● **Task instructions**: In the records below, reproduce exactly the lines from the one containing "Click Denisa Rohanová's score of 26" through the one containing "This screenshot has width=1749, height=708.", both included, and omit the pictures.

━━━━━ Data

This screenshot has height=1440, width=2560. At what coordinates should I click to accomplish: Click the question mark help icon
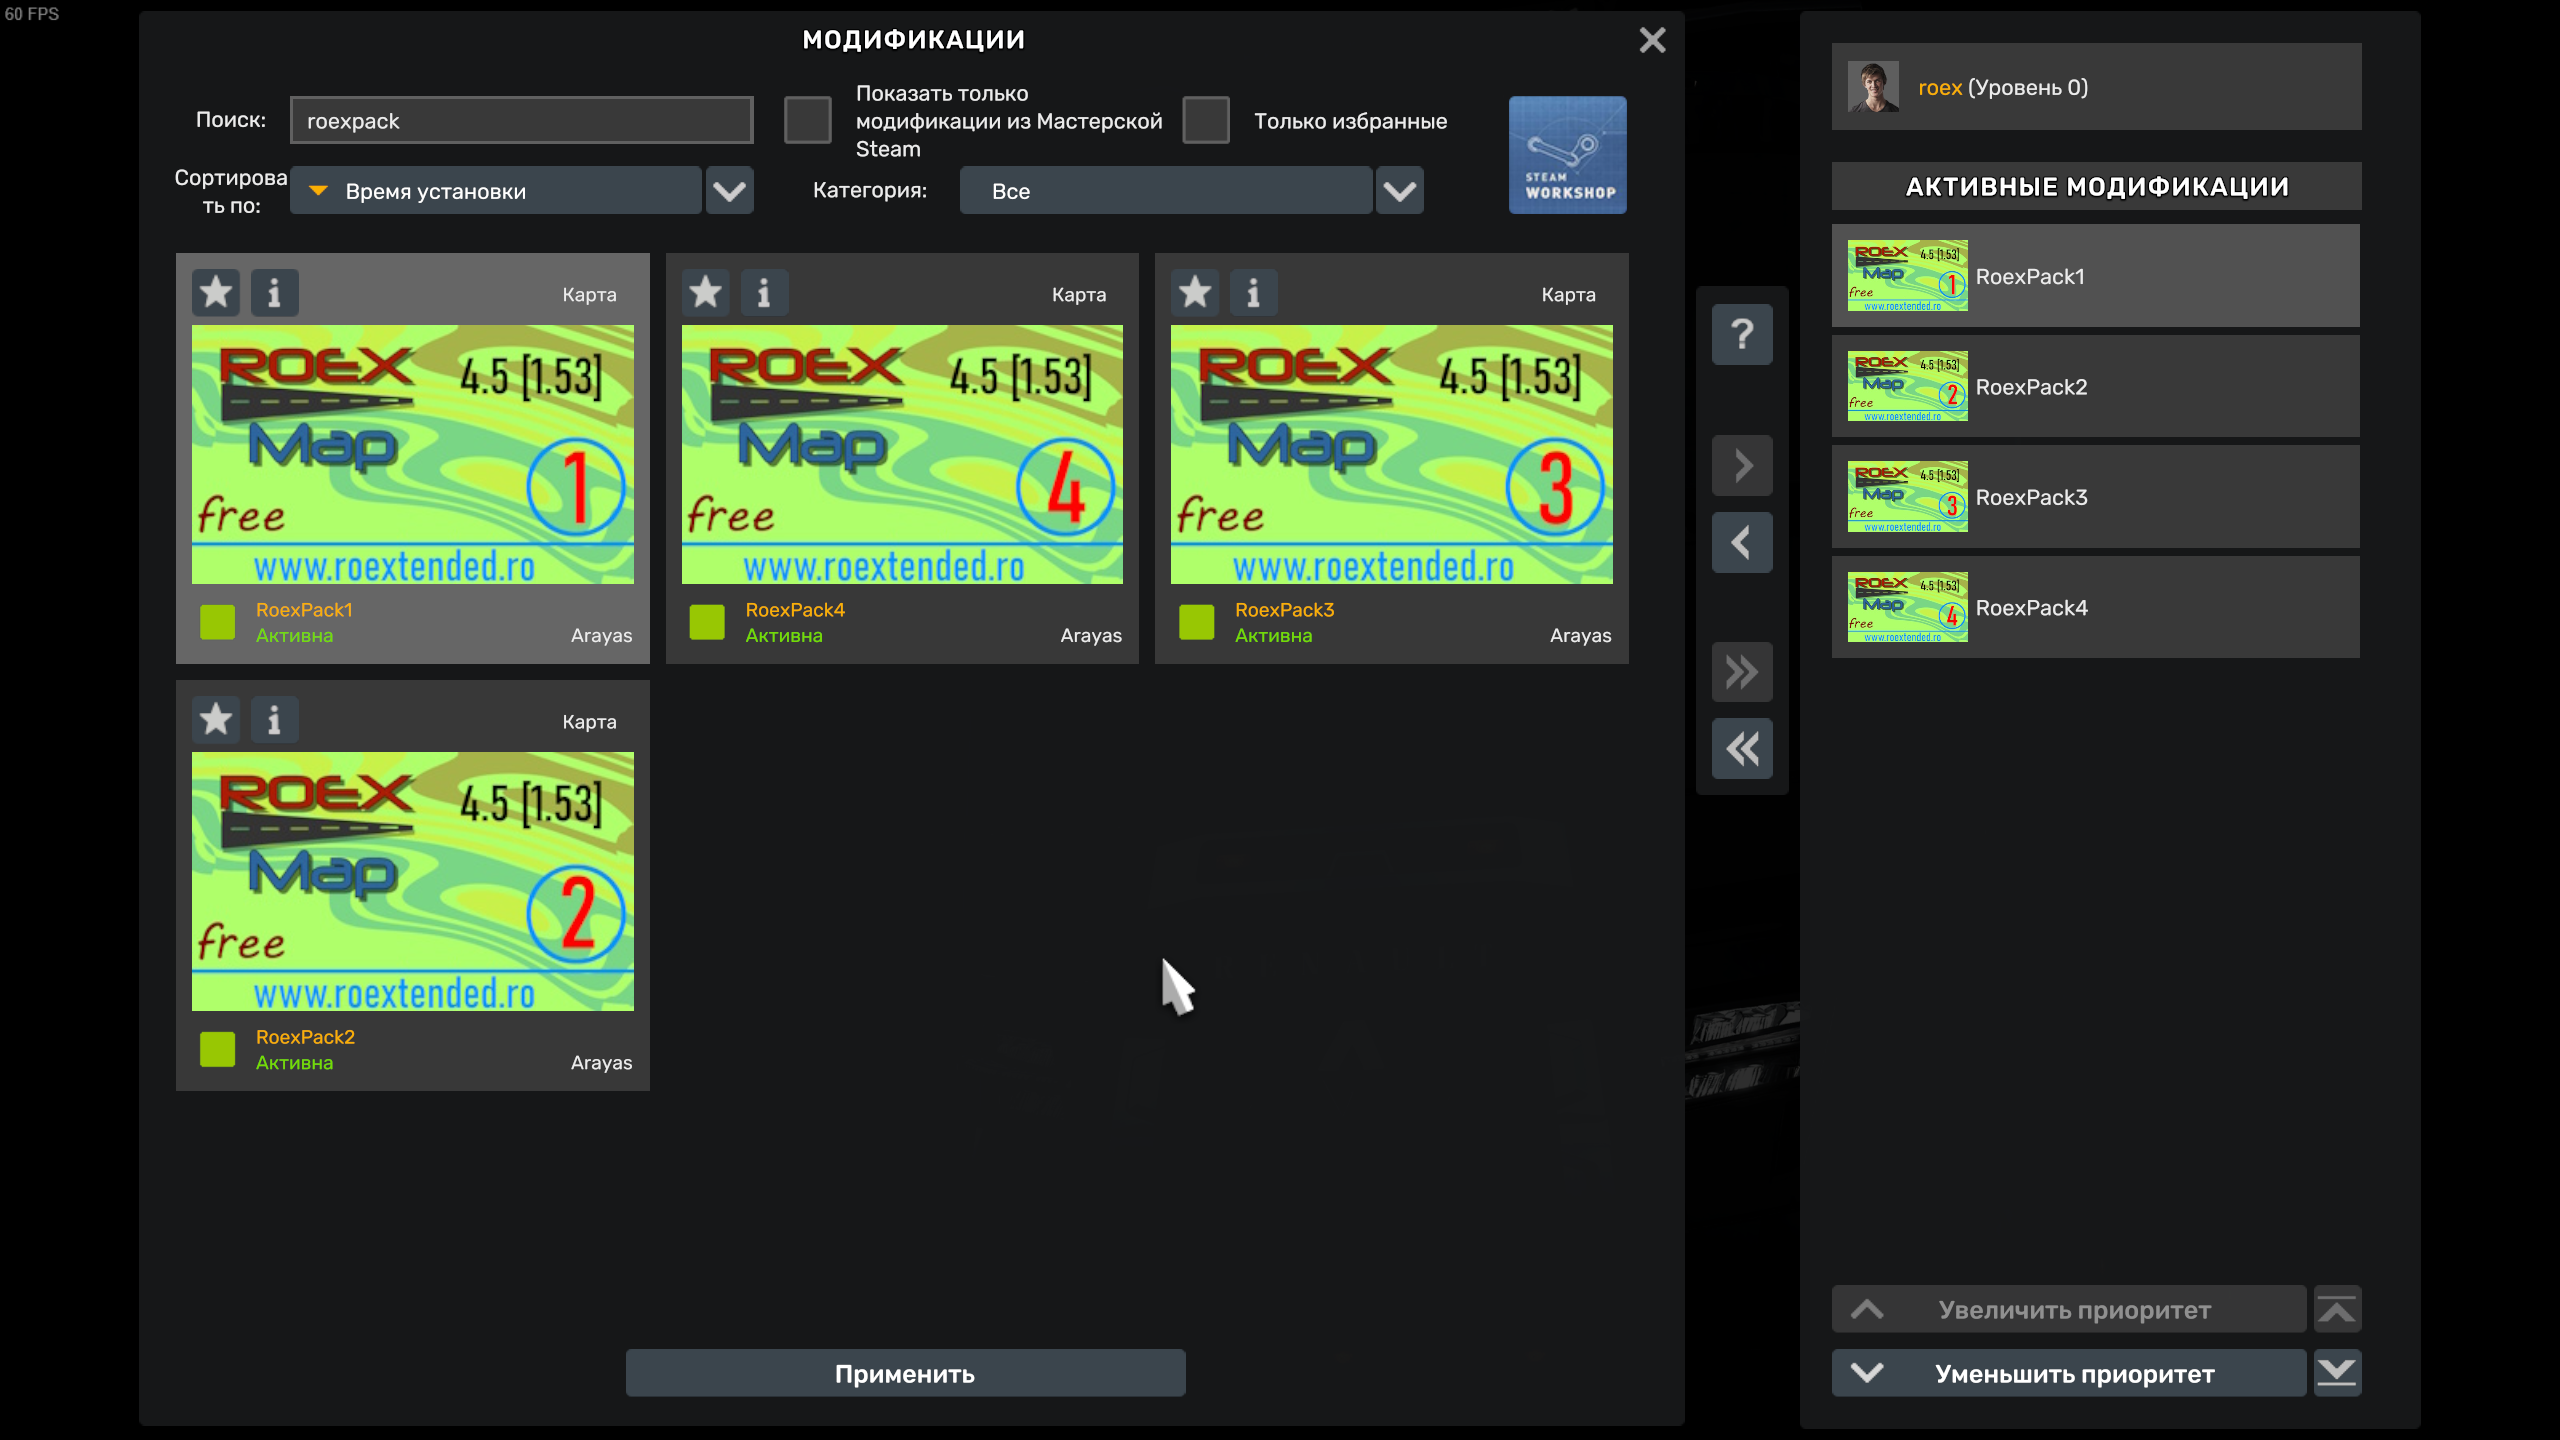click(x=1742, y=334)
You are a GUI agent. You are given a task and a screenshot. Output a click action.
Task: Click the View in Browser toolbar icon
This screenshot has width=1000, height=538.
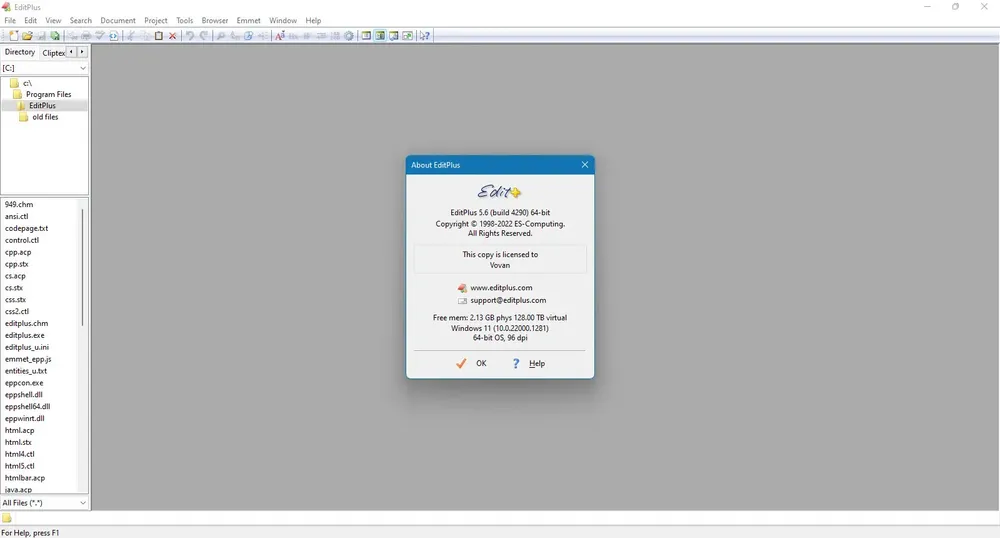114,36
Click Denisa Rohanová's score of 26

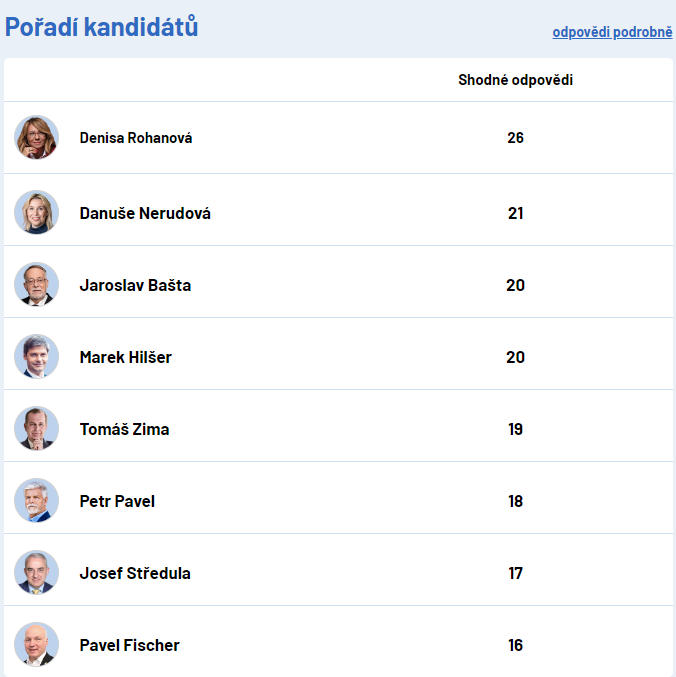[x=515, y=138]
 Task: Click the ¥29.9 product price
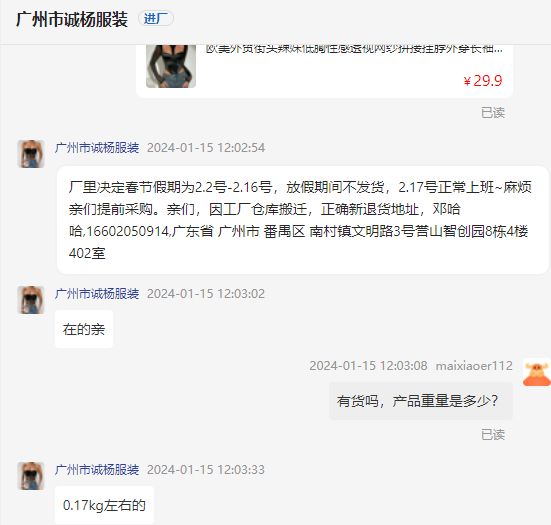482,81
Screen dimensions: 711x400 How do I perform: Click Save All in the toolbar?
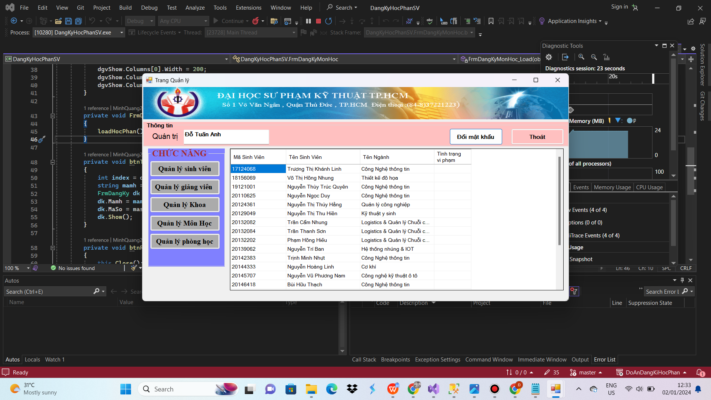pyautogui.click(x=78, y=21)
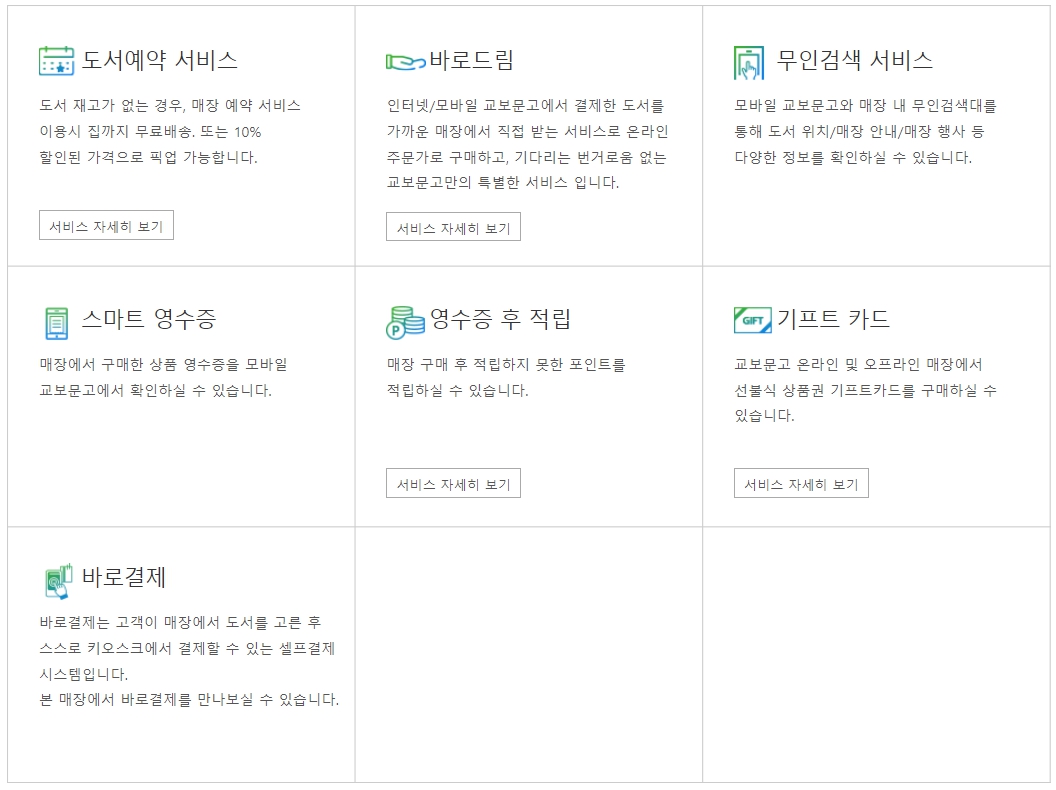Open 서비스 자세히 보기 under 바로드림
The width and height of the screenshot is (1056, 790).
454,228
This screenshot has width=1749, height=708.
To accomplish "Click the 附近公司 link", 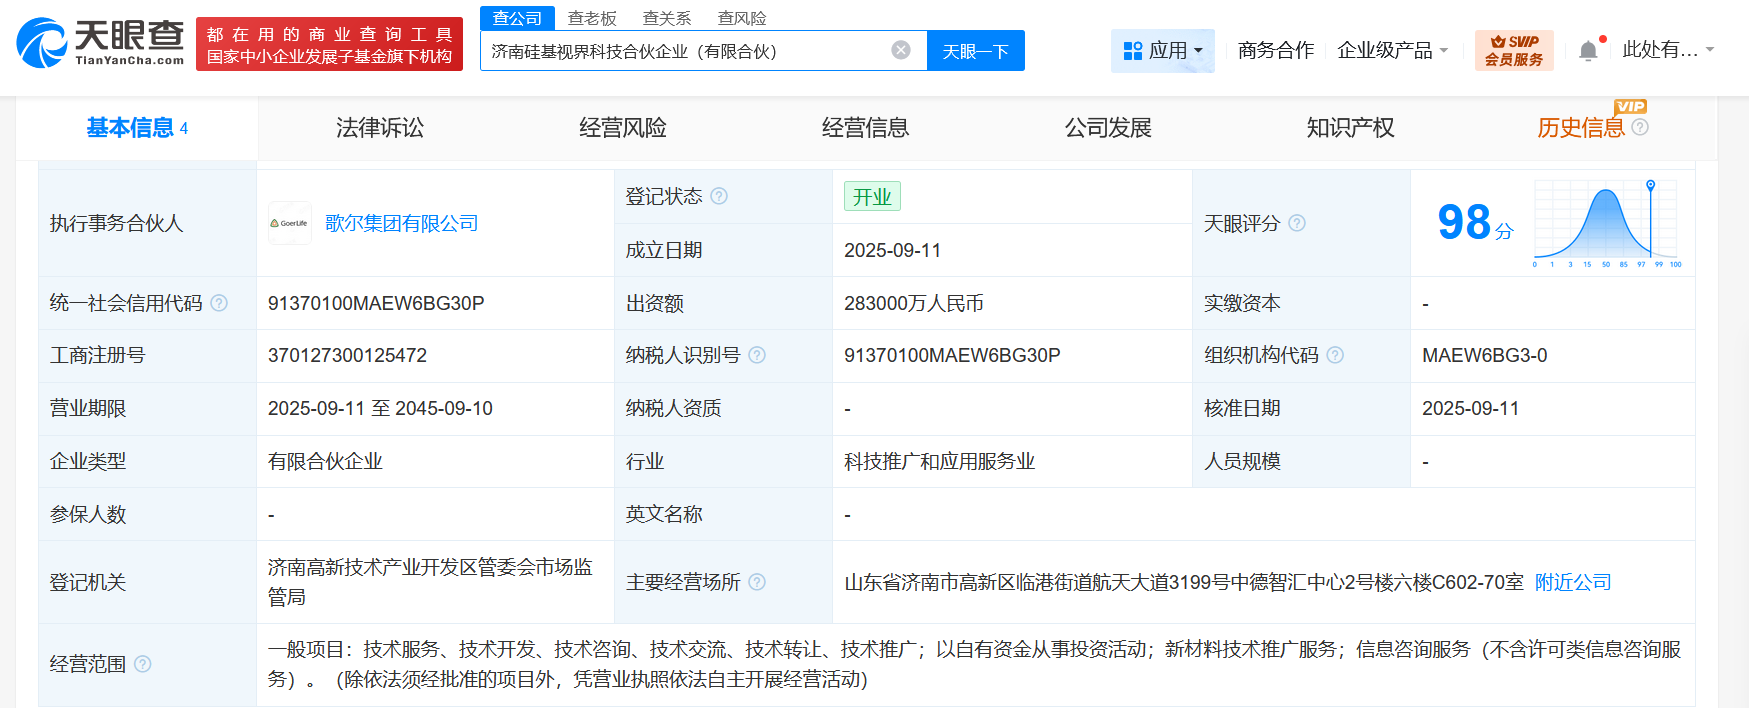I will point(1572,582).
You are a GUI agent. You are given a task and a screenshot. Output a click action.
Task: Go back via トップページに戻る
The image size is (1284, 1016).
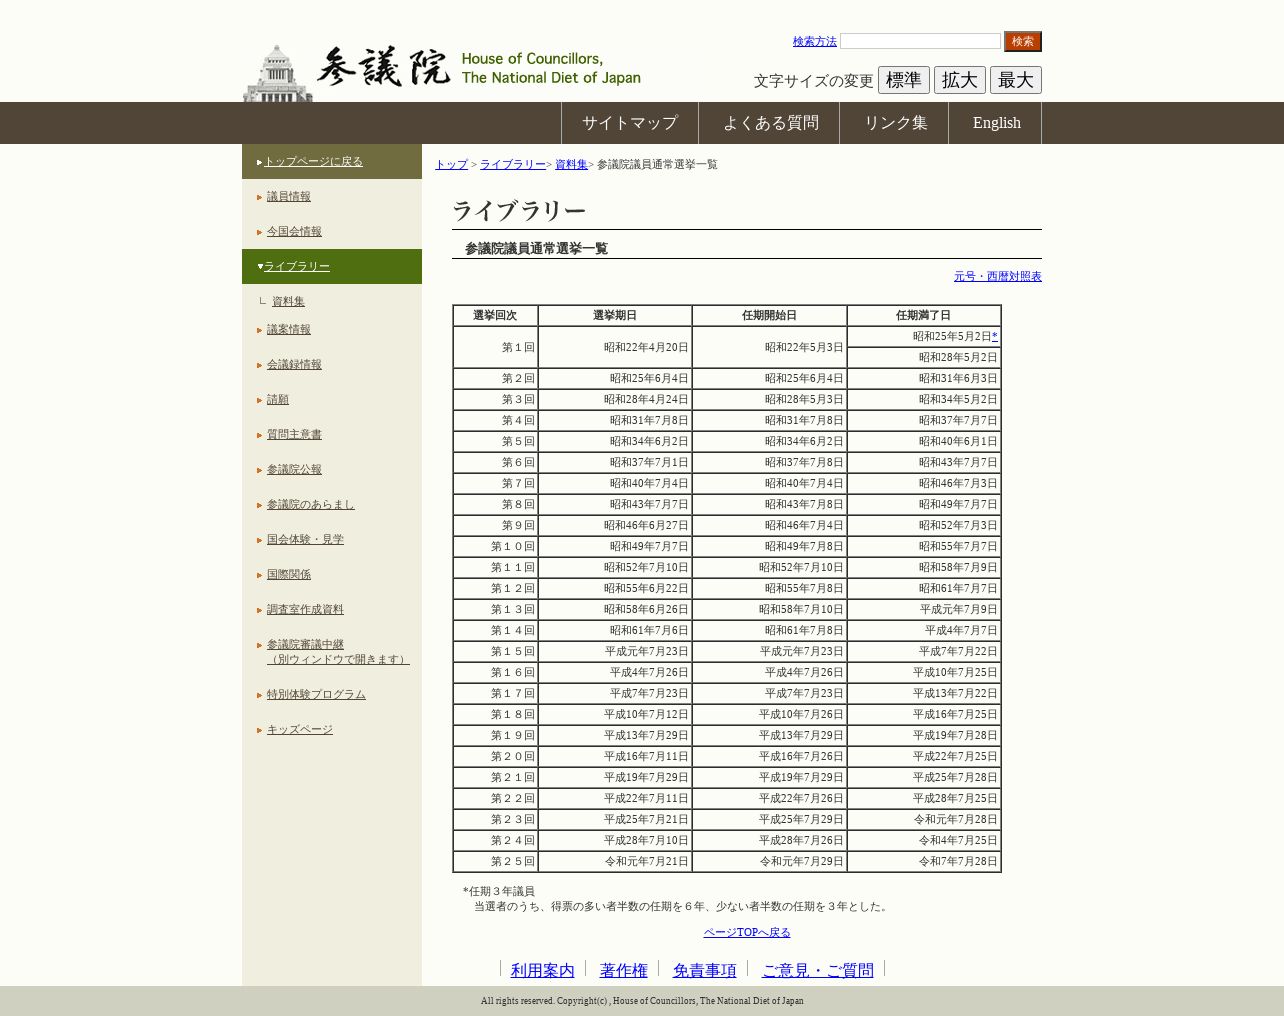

━━━━━━━━━━

● **Response to this exercise**:
Click Denisa Rohanová's score of 26

[x=515, y=138]
 Task: Click the ¥29.9 product price
482,81
Screen dimensions: 711x400 How do I perform: Click Save All in the toolbar?
pyautogui.click(x=78, y=21)
Open 서비스 자세히 보기 under 바로드림
The width and height of the screenshot is (1056, 790).
454,228
This screenshot has width=1749, height=708.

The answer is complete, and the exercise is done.